• Exercise
In the records starting at the line that contains "Click info icon" and ending at the line that contains "Action: click(x=692, y=489)", substitute "Directive" for every occurrence of "Instruction" and reproduce those lines with nothing else altered.

::::::

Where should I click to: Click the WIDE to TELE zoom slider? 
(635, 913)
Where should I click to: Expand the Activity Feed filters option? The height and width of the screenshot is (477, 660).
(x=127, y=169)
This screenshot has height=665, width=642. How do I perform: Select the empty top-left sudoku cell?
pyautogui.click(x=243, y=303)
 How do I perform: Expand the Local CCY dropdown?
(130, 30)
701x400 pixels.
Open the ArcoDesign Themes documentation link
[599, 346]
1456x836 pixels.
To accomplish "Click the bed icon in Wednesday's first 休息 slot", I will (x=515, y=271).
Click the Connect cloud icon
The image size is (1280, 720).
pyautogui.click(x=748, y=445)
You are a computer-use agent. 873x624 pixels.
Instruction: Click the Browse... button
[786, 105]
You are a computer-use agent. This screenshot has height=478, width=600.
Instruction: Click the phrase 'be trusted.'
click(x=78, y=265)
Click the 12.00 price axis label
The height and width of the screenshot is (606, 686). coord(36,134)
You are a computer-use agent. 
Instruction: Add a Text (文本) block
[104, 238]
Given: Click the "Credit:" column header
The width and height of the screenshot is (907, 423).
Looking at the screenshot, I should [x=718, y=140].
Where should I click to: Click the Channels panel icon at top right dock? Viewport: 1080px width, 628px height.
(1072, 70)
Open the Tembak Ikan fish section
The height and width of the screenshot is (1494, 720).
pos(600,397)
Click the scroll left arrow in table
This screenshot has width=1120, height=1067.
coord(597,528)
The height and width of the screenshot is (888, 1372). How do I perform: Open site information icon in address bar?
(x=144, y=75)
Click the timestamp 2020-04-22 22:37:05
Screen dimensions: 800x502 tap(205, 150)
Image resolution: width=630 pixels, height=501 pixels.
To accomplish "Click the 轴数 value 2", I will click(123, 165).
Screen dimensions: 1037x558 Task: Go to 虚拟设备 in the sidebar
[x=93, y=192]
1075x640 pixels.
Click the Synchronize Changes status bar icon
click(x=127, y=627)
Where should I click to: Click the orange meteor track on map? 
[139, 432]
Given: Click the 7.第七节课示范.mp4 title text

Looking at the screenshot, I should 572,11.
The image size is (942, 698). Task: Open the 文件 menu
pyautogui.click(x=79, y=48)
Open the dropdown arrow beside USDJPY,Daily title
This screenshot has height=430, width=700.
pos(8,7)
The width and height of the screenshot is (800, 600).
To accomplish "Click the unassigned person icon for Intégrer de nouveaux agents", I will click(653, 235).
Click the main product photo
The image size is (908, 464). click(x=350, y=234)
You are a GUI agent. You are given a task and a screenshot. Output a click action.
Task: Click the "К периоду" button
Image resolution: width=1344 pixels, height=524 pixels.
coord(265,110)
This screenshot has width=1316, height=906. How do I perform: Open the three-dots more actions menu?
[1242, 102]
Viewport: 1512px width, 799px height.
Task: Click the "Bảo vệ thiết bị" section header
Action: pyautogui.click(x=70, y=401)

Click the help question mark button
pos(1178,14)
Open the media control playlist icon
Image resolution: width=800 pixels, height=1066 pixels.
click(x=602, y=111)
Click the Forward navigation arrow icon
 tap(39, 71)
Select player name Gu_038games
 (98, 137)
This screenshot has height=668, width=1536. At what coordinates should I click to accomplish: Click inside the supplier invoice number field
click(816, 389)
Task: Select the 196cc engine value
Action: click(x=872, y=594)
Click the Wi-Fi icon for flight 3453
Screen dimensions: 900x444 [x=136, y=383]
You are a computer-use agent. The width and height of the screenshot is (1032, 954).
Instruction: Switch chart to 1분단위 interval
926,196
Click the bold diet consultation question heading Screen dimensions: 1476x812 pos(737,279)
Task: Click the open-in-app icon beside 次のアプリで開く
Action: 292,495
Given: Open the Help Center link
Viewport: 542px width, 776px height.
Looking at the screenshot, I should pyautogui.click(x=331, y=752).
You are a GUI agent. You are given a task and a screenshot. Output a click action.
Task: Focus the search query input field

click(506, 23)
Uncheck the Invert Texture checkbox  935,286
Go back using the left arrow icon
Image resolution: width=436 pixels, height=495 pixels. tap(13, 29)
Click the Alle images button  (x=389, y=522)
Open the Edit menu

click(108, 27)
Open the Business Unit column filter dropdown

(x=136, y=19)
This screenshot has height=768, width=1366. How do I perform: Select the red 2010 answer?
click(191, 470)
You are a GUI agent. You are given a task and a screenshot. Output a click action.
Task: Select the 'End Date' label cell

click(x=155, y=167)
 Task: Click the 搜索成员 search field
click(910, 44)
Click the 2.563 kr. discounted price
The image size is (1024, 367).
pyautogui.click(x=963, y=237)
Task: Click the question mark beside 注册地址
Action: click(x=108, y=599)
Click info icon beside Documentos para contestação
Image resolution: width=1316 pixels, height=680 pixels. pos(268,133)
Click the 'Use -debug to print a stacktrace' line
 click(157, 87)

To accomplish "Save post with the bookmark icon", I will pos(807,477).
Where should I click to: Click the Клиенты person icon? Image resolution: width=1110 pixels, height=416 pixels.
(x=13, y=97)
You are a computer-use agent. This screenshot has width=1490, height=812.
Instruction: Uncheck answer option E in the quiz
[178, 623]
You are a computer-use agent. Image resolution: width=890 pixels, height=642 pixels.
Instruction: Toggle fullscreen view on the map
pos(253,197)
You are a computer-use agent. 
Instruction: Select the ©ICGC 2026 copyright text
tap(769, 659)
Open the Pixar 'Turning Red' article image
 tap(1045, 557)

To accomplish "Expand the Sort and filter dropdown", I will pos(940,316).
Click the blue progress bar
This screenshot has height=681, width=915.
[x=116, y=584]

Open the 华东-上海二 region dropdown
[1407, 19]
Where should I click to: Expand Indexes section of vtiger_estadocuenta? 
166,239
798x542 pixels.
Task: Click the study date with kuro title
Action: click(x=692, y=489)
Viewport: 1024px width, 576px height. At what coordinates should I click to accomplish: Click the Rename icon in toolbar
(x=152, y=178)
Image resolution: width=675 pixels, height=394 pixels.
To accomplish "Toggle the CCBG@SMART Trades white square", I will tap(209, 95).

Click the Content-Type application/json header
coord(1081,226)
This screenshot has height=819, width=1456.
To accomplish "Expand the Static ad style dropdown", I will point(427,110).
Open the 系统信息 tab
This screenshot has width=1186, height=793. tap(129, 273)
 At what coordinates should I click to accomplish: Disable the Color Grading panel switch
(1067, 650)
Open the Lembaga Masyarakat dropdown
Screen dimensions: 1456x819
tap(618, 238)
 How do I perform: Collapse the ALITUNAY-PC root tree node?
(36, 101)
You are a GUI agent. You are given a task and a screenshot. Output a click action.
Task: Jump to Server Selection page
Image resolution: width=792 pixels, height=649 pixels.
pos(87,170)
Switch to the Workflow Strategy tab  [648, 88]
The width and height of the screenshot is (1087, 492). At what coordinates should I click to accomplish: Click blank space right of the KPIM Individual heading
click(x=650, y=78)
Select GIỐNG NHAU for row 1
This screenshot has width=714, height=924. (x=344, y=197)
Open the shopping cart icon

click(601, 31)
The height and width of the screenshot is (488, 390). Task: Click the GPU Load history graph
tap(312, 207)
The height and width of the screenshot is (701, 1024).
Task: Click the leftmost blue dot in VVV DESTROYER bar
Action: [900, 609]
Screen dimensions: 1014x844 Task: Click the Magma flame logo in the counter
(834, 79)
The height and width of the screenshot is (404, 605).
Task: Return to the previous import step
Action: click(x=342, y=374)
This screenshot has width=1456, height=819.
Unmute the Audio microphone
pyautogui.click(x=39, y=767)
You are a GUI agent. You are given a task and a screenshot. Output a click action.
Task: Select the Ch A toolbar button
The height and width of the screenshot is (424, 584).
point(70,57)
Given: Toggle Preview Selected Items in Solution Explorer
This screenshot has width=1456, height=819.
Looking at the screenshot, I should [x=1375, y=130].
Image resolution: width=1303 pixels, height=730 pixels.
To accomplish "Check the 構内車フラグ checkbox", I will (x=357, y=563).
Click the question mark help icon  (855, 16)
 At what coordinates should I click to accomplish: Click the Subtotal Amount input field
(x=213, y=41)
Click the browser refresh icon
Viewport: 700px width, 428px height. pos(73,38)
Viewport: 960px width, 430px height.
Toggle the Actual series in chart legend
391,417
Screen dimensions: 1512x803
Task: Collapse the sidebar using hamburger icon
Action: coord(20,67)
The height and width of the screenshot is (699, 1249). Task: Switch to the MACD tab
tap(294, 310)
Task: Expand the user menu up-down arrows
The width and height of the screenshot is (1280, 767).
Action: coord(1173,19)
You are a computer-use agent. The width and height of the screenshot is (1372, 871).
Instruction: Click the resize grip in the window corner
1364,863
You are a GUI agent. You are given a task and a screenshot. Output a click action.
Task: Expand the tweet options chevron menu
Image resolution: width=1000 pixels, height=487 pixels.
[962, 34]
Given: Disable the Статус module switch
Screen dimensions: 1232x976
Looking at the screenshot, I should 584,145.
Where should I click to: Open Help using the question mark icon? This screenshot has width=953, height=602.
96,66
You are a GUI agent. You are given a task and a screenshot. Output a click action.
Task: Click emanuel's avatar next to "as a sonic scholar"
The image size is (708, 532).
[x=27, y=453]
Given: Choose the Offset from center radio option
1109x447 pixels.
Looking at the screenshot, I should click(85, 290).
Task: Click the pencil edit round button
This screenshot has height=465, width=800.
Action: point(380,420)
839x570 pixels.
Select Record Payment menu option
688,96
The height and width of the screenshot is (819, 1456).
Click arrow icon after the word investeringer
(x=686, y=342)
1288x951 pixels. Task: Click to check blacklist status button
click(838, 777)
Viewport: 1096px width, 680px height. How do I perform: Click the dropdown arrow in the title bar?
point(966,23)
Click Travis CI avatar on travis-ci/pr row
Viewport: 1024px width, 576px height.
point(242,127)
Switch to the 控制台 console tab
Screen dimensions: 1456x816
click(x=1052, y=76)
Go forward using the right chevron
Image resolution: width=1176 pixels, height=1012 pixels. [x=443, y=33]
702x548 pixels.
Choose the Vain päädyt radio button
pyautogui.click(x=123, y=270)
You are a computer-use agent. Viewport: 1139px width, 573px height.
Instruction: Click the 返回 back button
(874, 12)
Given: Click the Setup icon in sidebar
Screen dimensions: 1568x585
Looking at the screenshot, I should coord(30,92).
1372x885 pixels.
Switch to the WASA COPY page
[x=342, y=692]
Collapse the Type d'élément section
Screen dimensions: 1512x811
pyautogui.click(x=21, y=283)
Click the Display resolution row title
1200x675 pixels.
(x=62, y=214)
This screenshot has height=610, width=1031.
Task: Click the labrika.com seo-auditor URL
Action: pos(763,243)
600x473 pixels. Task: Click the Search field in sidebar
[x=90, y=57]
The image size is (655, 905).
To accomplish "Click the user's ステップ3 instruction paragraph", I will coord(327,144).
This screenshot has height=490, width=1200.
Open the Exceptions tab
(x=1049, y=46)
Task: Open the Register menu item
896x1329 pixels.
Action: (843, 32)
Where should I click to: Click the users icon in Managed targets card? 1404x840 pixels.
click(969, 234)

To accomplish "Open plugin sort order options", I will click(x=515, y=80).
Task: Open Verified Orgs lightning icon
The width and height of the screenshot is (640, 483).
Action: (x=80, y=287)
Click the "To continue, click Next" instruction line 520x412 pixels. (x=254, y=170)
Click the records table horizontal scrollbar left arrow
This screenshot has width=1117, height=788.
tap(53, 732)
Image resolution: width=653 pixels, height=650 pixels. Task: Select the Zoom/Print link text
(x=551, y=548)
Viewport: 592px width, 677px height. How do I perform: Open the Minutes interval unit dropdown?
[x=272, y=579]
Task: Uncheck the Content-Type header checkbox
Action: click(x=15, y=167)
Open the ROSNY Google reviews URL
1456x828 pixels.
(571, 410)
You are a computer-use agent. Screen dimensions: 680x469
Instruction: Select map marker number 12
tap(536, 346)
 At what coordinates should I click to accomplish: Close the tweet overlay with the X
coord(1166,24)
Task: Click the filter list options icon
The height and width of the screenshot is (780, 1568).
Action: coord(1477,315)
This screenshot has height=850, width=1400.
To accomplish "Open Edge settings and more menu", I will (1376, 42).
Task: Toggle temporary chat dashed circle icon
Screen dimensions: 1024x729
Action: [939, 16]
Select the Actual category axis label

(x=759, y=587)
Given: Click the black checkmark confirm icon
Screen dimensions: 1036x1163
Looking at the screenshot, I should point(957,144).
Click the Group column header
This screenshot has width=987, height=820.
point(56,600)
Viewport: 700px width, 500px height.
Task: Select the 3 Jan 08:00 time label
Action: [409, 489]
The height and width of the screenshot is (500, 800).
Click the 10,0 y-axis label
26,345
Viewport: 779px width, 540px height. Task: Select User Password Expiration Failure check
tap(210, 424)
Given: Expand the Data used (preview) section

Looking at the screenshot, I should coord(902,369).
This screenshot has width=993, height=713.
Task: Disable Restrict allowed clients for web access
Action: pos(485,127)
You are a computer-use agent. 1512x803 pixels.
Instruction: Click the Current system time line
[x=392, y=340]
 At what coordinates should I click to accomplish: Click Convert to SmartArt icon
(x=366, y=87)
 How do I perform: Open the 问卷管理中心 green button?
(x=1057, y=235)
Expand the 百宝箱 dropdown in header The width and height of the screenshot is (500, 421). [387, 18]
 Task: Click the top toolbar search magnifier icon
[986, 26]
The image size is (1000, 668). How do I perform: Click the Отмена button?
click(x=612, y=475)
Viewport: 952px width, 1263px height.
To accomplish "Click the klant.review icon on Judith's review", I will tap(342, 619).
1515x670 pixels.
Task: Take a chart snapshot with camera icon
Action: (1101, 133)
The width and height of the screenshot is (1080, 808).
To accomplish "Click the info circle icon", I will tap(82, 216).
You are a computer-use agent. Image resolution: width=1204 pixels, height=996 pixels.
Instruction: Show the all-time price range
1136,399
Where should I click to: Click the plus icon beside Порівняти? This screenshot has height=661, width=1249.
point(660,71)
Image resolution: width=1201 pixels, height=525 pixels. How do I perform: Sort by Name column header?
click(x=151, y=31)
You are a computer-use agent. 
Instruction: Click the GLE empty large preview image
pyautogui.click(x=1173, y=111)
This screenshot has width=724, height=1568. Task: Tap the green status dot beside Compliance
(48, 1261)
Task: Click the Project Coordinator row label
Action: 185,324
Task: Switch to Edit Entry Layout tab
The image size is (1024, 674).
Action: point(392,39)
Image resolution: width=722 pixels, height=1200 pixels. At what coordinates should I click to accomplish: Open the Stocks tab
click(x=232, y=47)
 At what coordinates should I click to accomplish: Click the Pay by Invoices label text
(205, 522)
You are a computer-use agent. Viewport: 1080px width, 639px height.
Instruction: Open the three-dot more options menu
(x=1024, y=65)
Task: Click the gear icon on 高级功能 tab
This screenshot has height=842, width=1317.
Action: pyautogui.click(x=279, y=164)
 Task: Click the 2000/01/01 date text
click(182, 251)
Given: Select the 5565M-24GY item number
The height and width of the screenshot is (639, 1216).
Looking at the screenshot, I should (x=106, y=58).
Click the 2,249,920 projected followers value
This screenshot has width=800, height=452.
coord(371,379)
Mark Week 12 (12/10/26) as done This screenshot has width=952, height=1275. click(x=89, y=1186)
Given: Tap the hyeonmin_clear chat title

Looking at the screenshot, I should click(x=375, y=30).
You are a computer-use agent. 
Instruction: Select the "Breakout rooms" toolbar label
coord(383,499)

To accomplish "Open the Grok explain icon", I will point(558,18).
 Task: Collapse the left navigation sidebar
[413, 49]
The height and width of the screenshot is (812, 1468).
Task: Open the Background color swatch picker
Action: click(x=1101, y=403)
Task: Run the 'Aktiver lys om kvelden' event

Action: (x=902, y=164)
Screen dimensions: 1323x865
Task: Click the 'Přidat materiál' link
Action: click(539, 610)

::::::

• Task response
Click info icon beside Documentos para contestação
Image resolution: width=1316 pixels, height=680 pixels. pos(268,133)
Click the 'Use -debug to print a stacktrace' line
 click(157, 87)

To accomplish "Save post with the bookmark icon", I will pos(807,477).
Where should I click to: Click the Клиенты person icon? Image resolution: width=1110 pixels, height=416 pixels.
(x=13, y=97)
You are a computer-use agent. This screenshot has width=1490, height=812.
Directive: Uncheck answer option E in the quiz
[178, 623]
You are a computer-use agent. Image resolution: width=890 pixels, height=642 pixels.
Directive: Toggle fullscreen view on the map
pos(253,197)
You are a computer-use agent. 
Directive: Select the ©ICGC 2026 copyright text
tap(769, 659)
Open the Pixar 'Turning Red' article image
 tap(1045, 557)

To accomplish "Expand the Sort and filter dropdown", I will pos(940,316).
Click the blue progress bar
This screenshot has height=681, width=915.
[x=116, y=584]

Open the 华东-上海二 region dropdown
[1407, 19]
Where should I click to: Expand Indexes section of vtiger_estadocuenta? 
166,239
798x542 pixels.
Task: Click the study date with kuro title
Action: click(x=692, y=489)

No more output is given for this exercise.